One of their phones buzzed, causing the silence to explode, and Valenticia rose and moved to the window, her silhouette a stark contrast against the gray outside. “Grandmother?” she said, her voice softening, and Rosanna’s words snapped faint, urgent, “Gregor’s reach is long, child—Natasha’s in Lazareth… pulling strings. Alarm shot through me, a sudden chill in my blood---Natasha? Gregor’s enforcer, her meddling in Lena Voss’s lab a specter I’d seen in hacked files. Valenticia’s complexion blanched and fear chiseled lines into her face, her hand clutching one set of the formula tightly, and my heart raced, sweat making my hands sticky—but he was everywhere, getting closer. Rosanna faltered and Valenticia dropped the receiver, eyes elsewhere, swept away into a tempest I couldn’t understand. I spun to my computer, my fingers trembling as I opened up the lab’s server, fear slowly drumming in my heart. I missed something, I thought, remembering a deleted email I’d seen yesterday, languishing in the system’s trash.

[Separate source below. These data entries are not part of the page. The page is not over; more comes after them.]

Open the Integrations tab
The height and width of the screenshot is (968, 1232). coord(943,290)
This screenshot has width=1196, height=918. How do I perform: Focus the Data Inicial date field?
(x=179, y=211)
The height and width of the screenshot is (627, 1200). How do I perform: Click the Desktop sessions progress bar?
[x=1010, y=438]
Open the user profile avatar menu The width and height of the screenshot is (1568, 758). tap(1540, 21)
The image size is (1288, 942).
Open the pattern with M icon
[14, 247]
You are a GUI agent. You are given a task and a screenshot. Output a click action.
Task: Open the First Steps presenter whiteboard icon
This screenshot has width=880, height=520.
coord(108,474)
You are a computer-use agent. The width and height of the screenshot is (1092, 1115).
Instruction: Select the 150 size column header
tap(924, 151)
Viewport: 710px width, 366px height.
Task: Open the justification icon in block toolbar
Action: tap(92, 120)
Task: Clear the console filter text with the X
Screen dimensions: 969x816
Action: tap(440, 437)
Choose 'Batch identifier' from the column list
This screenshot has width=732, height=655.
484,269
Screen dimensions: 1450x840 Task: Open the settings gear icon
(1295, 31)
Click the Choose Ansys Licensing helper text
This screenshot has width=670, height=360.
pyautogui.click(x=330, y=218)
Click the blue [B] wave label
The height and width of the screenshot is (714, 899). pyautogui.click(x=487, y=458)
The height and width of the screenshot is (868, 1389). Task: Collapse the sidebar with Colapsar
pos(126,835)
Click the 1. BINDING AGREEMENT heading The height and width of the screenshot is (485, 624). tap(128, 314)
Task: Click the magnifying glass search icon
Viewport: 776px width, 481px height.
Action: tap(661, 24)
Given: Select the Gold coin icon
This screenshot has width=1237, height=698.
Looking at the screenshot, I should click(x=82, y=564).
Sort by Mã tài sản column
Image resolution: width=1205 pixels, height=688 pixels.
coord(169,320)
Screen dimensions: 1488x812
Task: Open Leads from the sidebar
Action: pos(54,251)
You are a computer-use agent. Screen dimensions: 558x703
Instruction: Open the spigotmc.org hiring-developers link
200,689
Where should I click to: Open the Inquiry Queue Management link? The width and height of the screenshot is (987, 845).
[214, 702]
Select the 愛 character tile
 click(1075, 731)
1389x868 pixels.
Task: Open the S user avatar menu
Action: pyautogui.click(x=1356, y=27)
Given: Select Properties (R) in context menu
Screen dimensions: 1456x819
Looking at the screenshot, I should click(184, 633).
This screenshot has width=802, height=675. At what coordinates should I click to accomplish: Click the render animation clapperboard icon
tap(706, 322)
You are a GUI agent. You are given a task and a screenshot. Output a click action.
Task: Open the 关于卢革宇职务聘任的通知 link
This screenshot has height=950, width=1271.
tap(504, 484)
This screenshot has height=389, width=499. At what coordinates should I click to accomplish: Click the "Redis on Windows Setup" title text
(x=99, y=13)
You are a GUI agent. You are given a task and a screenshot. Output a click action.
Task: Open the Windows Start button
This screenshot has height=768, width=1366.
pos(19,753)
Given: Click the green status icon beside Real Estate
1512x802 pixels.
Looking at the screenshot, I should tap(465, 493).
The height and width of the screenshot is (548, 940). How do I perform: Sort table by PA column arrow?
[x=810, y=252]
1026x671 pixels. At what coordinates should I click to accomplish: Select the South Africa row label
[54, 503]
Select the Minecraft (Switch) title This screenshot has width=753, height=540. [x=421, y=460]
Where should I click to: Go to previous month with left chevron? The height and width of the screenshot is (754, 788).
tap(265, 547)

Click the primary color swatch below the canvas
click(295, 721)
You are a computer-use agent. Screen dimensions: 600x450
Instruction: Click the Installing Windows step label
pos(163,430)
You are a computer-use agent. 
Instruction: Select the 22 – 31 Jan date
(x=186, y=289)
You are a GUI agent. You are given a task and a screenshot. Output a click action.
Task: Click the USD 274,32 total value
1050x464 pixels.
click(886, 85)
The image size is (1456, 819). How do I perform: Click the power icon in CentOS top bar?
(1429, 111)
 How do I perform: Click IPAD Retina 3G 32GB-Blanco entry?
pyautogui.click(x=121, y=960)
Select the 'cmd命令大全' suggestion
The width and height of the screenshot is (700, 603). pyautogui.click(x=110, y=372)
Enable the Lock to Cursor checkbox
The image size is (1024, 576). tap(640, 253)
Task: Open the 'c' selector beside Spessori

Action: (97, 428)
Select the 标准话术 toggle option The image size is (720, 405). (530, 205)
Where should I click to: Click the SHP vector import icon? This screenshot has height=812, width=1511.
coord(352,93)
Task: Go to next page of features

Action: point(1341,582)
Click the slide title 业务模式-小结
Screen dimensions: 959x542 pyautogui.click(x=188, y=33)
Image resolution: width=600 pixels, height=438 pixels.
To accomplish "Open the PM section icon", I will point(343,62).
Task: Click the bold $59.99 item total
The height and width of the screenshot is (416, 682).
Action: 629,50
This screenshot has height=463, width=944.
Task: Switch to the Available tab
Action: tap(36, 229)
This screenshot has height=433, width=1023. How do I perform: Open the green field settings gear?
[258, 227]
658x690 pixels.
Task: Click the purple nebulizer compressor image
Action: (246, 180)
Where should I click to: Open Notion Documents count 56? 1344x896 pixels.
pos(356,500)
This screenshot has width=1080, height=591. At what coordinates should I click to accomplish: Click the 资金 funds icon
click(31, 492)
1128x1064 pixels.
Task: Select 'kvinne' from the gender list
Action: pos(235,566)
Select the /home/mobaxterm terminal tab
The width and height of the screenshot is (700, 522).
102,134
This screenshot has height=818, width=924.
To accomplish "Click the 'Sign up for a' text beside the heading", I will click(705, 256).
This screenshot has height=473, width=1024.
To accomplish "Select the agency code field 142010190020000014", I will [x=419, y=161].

My fingers flew on the keys, the glow from the screen scorching, and I dug through the server’s underbelly, sweat trickling my brow. The file appeared to be a fragment of a message: Natasha to Lazareth, serum shipment, G.G. My breath caught, sinking in like ice water— Lazareth’s a Galden hub, their brain center. The email was evidence, the rope to pull on Natasha’s scheme, and I printed it, the printer grumbling under its breath, the paper warm in my hands. I looked at Valenticia, turned away from me, her shoulders stiff, and my guilt exploded — I let Eleanor down but not her kid. I drew the email up, my oath ablaze, and passed it over the desk, voice soft, quick, “Valenticia, take this—proof. Natasha’s tied to Lazareth. Use it.” Her gaze pierced mine, sharp, a glimmer of thanks breaking from her anger, and I nodded, my determination hot against Gregor’s dark, a promise for atonement blazing in my heart.